Danke für eure Hilfe 

Lg,Benny


----------



## axelfred (11. April 2018)

*AW: Welche Rute zum Method Feedern? Bitte um Hilfe.*

mahlzeit, 
meiner meinung nach kann man da jede xbeliebige feederute nehemen 
sogar eine winkelpicker mit min 40-50g reicht aus( verwende ich meistens)
wenn nicht allzugroße karpfen zu erwarten sind.

sag vlt mal was zu gewässern und angestrebten korbgewichten dann kannst dus dir eig aussuchen, 
ne feine spizte is von vorteil das hab ich mir von User Trollwut abgeschaut da erkennst du auch weisfischaktivität am futterpalatz, 
theoretisch gehts auch mit ner normalen grundrute wenn ein fisch beist zieht er sowieso voll ab.
mfg


----------



## Thorsten1953 (11. April 2018)

*AW: Welche Rute zum Method Feedern? Bitte um Hilfe.*

Schau dir mal die browning hyper crap Method an.

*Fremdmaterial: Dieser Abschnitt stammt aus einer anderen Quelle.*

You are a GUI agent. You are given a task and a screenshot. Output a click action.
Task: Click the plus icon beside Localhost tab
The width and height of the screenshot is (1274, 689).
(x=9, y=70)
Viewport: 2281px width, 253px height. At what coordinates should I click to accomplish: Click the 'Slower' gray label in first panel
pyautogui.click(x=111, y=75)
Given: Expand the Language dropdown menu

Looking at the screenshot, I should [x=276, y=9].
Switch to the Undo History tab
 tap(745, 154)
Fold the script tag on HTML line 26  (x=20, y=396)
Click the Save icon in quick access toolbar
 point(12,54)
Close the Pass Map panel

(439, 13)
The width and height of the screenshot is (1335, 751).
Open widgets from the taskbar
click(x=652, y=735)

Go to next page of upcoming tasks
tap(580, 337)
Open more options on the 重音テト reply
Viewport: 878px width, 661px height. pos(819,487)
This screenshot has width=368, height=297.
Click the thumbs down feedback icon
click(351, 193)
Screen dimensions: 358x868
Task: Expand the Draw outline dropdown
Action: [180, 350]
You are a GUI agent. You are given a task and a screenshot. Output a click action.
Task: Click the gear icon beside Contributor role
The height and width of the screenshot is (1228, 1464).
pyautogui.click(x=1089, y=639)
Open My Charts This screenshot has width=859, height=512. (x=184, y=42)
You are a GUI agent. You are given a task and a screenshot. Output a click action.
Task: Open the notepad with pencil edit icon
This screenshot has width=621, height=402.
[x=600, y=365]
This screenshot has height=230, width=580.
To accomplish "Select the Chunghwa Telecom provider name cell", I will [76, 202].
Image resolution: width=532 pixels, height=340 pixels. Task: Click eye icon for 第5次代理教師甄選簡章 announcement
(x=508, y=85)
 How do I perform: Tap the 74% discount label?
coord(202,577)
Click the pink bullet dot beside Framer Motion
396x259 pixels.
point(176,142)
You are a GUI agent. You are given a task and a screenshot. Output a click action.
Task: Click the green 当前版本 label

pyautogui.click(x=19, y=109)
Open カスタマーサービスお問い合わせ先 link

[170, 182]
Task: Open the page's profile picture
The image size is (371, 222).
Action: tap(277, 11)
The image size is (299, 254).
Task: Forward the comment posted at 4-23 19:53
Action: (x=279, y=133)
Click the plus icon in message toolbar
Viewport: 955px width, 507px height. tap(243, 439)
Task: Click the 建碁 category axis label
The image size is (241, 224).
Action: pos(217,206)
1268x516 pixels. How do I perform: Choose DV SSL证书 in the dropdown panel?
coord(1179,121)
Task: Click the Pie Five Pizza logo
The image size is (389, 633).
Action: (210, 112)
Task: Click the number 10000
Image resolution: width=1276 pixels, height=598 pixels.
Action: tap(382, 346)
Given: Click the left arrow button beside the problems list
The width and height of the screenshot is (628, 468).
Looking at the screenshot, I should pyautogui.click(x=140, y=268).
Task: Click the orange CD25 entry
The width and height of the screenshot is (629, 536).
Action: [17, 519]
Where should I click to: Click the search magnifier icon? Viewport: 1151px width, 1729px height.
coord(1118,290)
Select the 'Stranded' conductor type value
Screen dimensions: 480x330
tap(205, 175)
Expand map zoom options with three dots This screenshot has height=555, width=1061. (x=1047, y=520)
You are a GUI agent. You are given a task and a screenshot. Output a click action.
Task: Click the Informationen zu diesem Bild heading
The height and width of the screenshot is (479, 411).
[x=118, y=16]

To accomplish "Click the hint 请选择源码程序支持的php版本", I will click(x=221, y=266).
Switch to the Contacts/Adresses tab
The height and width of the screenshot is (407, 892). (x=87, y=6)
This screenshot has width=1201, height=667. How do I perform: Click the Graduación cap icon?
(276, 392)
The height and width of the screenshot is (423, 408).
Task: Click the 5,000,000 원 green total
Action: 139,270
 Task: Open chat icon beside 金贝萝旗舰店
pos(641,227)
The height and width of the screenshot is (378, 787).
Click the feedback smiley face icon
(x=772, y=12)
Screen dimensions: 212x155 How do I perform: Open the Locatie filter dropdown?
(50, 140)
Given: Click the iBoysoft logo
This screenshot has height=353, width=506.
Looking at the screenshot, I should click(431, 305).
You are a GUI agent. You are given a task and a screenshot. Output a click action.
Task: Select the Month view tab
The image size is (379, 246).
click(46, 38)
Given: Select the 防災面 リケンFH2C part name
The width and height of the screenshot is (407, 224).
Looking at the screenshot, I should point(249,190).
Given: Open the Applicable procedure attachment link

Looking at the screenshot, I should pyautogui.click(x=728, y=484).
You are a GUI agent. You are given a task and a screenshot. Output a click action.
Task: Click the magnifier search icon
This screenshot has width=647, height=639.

Gesendet von meinem SM-G930F mit Tapatalk


----------



## GreenMonsta (11. April 2018)

*AW: Welche Rute zum Method Feedern? Bitte um Hilfe.*

Danke für die Antworten,
ich habe eher an eine normale Spitze gedacht keine Feeder. 
Deshalb twintip. 
Vg


----------



## Kochtopf (11. April 2018)

*AW: Welche Rute zum Method Feedern? Bitte um Hilfe.*

Dein Budget?


----------



## Andal (11. April 2018)

*AW: Welche Rute zum Method Feedern? Bitte um Hilfe.*



Kochtopf schrieb:


> Dein Budget?



Das macht den Kohl fett. Ab etwas über 50,- € geht es los.


----------



## GreenMonsta (11. April 2018)

*AW: Welche Rute zum Method Feedern? Bitte um Hilfe.*

130 pro Rute hatte ich angepeilt.
Wie gesagt,normale Spitze sollte es sein. Im allerbesten Fall Twintip. 
Habe sich schon an eine sehr leichte Karpfenrute gedacht. Aber von einer Twintip hab ich natürlich mehr. 
Lg


----------



## Gast (11. April 2018)

*AW: Welche Rute zum Method Feedern? Bitte um Hilfe.*

Ich habe diese Methode zum Karpfen und Schleien angeln verwendet.
Herhalten mussten "normale" Karpfenruten in 2,5 lbs, daran machten Schleinen sogar noch Spaß.
Wobei ich dazu schreiben sollte das die Durchschnittgröße der Schleinen bei ü50 cm lag.
Wobei 2,0 lbs je nach Gewässer sicher auch ausreichend ist.
Ein Gewicht von 60 g reicht im Stillwasser aus.
Ich habe es auch mit 40 und 50 g versucht, aber da hatte ich oft "Anfasser" die sich dann nicht gehakt hatten.
Du solltest aber immer dabei bedenken das du u.U. eine etwas kräftigere Rute benötigst wenn du viele Seerosen oder Schilf im Gewässer hast.
Da zieht es auch schon mal den ein oder anderen Satzkarpfen rein und er setzt sich fest.
Ich wünsche viel Erfolg.


----------



## Kochtopf (11. April 2018)

*AW: Welche Rute zum Method Feedern? Bitte um Hilfe.*

Guck doch mal bei Korum oder Drennan.
Die KORUM Barbel 12` 1,75lb Twin Tip könnte vielleicht interessant sein


----------



## GreenMonsta (11. April 2018)

*AW: Welche Rute zum Method Feedern? Bitte um Hilfe.*



Kochtopf schrieb:


> Guck doch mal bei Korum oder Drennan.
> Die KORUM Barbel 12` 1,75lb Twin Tip könnte vielleicht interessant sein



Die gefällt mir sehr gut,nur hoffe ich bei den 1,75lbs Körbe werfen zu können bei denen sich der Fisch selber hakt. 

Lg


----------



## Kochtopf (11. April 2018)

*AW: Welche Rute zum Method Feedern? Bitte um Hilfe.*

Das sollte kein Problem sein, was für Gewässer beangelst du?


----------



## Xianeli (11. April 2018)

*AW: Welche Rute zum Method Feedern? Bitte um Hilfe.*

Entscheidend ist da unter anderem auch der Haken. Ein dünndrähtiger Haken benötigt weniger Blei um selbst zu Haken als ein dickerer.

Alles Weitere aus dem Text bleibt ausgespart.